*TASK TO COMPLETE*
Please repeat the lines below exactly. Begin with the line containing "Kontakt (185, 2290)" and go on through the line containing "Výchozí (268, 423)".

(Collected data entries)
*** Begin section ***

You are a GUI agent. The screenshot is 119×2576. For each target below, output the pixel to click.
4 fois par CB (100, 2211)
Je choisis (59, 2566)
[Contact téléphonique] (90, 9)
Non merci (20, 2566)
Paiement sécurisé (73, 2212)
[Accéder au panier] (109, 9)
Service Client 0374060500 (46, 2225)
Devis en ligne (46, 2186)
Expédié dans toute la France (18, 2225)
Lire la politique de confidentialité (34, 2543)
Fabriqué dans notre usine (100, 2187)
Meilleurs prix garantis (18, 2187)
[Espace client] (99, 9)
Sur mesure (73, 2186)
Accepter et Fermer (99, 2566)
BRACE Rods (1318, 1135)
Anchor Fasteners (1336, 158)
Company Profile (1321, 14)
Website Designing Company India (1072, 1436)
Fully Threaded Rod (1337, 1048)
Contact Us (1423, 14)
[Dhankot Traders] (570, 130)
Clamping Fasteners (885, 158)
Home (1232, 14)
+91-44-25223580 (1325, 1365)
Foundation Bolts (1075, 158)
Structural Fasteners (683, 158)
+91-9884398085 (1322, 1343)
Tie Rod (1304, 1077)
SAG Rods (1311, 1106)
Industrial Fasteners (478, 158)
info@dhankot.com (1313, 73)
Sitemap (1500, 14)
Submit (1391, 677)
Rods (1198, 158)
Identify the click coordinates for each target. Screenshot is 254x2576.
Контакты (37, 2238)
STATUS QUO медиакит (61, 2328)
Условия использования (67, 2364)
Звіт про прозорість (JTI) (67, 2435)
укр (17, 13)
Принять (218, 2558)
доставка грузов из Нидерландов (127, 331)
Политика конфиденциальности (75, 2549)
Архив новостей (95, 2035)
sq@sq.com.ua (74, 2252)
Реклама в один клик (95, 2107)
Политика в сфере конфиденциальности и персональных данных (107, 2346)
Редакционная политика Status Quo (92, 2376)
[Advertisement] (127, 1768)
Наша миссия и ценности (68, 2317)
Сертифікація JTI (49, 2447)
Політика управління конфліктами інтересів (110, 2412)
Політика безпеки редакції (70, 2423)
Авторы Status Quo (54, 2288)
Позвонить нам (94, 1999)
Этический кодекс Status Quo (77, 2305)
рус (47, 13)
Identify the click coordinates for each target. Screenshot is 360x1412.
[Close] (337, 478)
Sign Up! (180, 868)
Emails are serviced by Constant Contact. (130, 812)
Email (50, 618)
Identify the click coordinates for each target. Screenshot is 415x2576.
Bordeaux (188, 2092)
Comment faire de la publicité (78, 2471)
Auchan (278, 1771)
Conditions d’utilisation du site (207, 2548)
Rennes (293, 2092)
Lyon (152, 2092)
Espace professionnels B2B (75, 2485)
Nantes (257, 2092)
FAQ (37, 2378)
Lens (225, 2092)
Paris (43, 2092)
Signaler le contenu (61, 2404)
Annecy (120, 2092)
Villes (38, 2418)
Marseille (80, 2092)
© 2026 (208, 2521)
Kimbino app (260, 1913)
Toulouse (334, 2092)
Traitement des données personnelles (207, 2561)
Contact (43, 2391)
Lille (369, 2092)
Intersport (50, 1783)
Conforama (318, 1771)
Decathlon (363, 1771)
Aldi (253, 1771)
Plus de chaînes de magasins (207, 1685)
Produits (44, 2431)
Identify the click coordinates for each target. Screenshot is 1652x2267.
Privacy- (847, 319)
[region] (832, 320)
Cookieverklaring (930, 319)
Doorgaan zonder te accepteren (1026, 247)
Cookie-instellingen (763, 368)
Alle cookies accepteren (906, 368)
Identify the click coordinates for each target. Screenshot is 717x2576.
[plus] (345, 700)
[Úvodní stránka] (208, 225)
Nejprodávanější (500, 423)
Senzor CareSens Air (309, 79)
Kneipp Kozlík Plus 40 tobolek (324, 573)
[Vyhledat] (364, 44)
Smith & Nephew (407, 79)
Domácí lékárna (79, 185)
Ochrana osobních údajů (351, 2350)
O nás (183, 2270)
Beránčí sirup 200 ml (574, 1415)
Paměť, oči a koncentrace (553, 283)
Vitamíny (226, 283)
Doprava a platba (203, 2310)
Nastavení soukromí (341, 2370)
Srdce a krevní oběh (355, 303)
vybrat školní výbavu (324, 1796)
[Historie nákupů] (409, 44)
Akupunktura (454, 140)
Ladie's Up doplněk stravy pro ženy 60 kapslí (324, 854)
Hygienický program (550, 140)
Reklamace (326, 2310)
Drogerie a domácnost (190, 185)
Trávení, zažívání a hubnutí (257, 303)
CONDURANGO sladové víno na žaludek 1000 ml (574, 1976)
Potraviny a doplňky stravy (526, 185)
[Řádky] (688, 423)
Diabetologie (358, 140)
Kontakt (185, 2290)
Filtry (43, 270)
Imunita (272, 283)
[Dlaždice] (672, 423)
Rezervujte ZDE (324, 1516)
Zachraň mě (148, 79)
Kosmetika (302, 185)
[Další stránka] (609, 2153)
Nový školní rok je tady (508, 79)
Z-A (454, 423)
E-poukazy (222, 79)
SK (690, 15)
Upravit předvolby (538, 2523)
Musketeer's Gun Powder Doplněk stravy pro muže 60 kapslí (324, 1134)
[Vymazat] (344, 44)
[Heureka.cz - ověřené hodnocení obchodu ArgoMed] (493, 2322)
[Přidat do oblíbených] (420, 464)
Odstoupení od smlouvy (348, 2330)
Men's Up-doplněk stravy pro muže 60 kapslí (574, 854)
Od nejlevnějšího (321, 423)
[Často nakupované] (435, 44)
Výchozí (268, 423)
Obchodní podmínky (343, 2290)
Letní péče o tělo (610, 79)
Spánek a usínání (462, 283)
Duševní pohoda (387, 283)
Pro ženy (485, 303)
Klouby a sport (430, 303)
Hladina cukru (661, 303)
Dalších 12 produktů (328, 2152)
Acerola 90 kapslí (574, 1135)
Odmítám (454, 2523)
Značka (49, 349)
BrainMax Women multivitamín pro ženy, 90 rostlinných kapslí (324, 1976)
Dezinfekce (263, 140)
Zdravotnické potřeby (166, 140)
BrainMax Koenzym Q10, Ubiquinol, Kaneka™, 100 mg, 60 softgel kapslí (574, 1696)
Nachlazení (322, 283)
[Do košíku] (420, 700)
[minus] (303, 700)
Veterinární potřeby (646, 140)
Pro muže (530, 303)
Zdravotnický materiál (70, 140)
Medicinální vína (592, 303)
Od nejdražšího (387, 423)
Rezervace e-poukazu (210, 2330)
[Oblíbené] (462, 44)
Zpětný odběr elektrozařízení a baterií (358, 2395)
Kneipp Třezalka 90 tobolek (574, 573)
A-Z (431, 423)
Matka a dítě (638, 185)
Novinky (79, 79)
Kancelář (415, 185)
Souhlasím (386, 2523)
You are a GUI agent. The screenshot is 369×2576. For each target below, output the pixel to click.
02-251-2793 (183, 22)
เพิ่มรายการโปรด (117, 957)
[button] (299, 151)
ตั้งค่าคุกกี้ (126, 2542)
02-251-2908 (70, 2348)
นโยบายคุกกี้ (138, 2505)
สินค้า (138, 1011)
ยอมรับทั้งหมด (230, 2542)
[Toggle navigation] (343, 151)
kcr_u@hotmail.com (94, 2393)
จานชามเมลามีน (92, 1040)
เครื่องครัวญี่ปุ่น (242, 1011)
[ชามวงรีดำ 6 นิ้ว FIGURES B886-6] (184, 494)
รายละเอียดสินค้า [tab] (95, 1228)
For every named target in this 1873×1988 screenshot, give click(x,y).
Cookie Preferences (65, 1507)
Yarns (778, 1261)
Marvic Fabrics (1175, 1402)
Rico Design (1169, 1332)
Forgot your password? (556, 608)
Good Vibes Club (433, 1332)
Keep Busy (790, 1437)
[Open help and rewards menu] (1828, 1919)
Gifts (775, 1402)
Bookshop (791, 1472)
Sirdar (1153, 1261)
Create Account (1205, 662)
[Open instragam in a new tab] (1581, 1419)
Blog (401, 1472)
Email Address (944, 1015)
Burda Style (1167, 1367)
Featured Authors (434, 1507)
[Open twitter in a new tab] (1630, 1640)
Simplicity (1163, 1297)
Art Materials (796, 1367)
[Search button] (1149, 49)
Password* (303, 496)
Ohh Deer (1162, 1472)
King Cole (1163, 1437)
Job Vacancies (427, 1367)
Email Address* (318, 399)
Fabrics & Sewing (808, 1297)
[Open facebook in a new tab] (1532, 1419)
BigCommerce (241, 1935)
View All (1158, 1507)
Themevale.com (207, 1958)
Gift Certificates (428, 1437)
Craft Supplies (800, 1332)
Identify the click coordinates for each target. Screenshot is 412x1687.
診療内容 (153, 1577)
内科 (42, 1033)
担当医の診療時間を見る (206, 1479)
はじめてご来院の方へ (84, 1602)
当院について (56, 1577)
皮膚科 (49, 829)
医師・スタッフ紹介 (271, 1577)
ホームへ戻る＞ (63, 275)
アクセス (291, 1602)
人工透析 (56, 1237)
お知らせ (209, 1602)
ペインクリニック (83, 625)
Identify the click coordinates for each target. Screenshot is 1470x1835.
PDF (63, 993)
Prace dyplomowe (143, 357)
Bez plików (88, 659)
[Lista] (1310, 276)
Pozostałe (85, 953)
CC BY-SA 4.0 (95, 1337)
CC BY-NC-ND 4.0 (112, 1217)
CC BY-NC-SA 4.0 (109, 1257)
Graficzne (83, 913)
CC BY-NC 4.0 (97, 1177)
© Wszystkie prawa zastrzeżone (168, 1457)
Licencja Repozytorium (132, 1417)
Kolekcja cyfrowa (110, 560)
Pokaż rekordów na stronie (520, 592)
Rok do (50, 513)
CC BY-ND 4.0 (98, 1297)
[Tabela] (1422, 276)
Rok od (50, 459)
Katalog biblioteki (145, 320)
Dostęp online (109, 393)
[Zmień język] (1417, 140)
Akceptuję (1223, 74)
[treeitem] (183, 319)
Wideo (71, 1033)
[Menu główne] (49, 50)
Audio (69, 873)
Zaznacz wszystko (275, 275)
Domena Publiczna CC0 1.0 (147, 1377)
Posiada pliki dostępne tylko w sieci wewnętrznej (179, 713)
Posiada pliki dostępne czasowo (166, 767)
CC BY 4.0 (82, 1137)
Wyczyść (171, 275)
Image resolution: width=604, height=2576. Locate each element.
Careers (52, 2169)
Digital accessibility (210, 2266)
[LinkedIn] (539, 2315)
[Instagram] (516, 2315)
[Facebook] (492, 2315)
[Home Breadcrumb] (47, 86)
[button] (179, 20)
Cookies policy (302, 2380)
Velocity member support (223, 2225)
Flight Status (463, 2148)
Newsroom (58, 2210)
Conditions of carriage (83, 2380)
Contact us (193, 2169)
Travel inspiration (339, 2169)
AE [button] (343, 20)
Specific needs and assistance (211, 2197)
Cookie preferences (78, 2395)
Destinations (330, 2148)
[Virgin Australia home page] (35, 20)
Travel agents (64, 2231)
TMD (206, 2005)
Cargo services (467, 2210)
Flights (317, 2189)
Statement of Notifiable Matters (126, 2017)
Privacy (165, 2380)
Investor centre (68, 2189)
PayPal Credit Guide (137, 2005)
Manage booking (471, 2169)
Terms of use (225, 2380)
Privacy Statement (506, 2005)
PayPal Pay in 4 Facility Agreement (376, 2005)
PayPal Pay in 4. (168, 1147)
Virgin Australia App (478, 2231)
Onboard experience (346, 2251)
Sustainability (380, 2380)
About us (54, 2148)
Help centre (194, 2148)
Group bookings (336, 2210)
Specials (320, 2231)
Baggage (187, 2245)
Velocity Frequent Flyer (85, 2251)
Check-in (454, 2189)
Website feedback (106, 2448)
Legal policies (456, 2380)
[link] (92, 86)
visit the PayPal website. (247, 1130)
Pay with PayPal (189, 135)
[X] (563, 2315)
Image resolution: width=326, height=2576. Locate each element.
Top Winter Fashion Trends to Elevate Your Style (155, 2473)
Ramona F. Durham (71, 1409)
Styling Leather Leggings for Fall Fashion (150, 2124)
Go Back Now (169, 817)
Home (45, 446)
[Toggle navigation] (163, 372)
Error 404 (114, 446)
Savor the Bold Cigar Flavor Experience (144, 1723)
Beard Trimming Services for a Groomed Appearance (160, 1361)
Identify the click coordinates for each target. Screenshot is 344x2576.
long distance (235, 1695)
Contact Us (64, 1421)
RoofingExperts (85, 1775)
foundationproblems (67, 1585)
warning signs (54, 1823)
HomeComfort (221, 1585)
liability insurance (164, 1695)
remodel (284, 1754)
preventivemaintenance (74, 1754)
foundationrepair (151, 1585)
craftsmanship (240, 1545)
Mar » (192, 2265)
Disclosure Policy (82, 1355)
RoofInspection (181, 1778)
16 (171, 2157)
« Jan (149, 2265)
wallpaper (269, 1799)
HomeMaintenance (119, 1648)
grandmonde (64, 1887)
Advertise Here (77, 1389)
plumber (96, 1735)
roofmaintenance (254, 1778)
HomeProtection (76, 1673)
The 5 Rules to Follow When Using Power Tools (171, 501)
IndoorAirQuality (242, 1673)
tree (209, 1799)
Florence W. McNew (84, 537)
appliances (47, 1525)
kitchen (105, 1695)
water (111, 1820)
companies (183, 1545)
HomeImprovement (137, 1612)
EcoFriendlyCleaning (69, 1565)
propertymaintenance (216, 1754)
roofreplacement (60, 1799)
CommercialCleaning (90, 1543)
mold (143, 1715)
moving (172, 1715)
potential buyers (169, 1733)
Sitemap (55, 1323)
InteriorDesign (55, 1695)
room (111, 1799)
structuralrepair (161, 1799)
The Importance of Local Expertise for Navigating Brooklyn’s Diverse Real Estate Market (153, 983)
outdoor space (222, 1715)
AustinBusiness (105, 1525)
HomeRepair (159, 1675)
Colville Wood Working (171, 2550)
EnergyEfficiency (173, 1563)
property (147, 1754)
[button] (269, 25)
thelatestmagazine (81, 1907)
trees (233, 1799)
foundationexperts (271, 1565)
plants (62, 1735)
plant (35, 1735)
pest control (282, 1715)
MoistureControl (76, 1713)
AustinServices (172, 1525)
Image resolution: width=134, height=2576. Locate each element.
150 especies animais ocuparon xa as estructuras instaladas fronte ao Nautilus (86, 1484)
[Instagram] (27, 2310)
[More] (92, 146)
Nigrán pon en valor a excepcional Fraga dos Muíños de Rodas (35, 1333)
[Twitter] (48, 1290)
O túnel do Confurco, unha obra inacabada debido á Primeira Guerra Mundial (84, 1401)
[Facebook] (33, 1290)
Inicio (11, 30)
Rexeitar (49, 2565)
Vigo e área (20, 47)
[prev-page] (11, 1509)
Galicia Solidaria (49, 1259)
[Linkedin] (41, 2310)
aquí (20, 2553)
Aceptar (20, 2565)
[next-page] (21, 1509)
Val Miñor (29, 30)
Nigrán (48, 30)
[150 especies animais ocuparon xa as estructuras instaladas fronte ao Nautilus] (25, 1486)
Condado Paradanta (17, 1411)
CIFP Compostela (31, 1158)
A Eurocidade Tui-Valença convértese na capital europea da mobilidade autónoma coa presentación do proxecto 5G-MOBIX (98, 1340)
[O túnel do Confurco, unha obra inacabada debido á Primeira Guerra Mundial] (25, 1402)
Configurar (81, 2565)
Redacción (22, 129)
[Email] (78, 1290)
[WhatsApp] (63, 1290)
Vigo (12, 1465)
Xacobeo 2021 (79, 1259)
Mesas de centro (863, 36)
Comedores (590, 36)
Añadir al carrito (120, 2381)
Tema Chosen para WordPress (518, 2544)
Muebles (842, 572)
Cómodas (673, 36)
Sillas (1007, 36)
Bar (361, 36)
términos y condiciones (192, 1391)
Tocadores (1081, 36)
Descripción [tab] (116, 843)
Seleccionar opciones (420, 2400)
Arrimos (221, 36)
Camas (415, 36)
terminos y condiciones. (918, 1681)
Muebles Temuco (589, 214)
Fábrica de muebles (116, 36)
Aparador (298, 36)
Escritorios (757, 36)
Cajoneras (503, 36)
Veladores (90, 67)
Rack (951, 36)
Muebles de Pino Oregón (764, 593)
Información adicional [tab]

*** End section ***

*EXERCISE SOLUTION*
Kontakt (185, 2290)
Filtry (43, 270)
Imunita (272, 283)
[Dlaždice] (672, 423)
Rezervujte ZDE (324, 1516)
Zachraň mě (148, 79)
Kosmetika (302, 185)
[Další stránka] (609, 2153)
Nový školní rok je tady (508, 79)
Z-A (454, 423)
E-poukazy (222, 79)
SK (690, 15)
Upravit předvolby (538, 2523)
Musketeer's Gun Powder Doplněk stravy pro muže 60 kapslí (324, 1134)
[Vymazat] (344, 44)
[Heureka.cz - ověřené hodnocení obchodu ArgoMed] (493, 2322)
[Přidat do oblíbených] (420, 464)
Odstoupení od smlouvy (348, 2330)
Men's Up-doplněk stravy pro muže 60 kapslí (574, 854)
Od nejlevnějšího (321, 423)
[Často nakupované] (435, 44)
Výchozí (268, 423)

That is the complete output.